:: Exercise prompt ::
Return the data below exactly, but only from the line containing "Open the HTTP/1.1" through the line containing "Task: Click the word", with both of those lines included.

Start of Block

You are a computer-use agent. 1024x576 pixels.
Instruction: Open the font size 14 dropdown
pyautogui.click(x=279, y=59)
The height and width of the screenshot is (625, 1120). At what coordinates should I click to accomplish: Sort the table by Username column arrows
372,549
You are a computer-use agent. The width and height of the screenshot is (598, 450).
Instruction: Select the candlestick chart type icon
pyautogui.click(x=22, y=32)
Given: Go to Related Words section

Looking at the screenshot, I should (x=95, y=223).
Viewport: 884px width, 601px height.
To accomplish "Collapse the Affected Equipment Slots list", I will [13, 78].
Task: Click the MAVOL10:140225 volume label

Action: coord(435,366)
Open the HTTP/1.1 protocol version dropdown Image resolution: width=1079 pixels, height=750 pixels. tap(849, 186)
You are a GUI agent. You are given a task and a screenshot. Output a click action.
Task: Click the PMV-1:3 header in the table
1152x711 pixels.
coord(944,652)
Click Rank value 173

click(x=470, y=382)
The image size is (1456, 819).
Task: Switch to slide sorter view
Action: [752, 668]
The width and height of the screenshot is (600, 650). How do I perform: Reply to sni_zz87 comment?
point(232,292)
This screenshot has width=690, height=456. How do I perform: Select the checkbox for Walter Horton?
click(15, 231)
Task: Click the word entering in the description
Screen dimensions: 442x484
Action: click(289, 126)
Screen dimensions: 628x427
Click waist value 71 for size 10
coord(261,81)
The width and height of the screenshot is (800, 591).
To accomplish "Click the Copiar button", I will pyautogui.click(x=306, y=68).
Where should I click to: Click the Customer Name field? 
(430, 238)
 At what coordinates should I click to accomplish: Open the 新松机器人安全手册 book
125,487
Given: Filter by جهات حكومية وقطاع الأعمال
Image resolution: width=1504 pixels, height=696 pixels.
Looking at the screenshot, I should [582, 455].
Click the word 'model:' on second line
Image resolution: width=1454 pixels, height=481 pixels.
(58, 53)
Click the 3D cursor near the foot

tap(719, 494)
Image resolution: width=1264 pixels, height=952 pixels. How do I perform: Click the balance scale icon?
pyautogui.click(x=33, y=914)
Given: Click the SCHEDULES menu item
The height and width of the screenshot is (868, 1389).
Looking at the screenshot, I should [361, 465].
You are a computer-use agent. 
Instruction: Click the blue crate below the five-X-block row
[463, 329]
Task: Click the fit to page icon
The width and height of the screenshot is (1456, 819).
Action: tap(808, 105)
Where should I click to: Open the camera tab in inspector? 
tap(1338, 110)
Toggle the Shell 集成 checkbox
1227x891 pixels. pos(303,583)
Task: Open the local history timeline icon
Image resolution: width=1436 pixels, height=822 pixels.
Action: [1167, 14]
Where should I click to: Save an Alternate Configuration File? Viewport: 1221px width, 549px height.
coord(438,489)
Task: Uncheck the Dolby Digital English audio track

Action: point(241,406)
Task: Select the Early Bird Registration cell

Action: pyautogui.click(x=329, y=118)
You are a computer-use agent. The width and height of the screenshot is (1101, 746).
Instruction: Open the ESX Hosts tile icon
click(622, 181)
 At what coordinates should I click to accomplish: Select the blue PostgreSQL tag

End of Block

:: Result ::
Open the HTTP/1.1 protocol version dropdown Image resolution: width=1079 pixels, height=750 pixels. tap(849, 186)
You are a GUI agent. You are given a task and a screenshot. Output a click action.
Task: Click the PMV-1:3 header in the table
1152x711 pixels.
coord(944,652)
Click Rank value 173

click(x=470, y=382)
The image size is (1456, 819).
Task: Switch to slide sorter view
Action: [752, 668]
The width and height of the screenshot is (600, 650). How do I perform: Reply to sni_zz87 comment?
point(232,292)
This screenshot has width=690, height=456. How do I perform: Select the checkbox for Walter Horton?
click(15, 231)
Task: Click the word entering in the description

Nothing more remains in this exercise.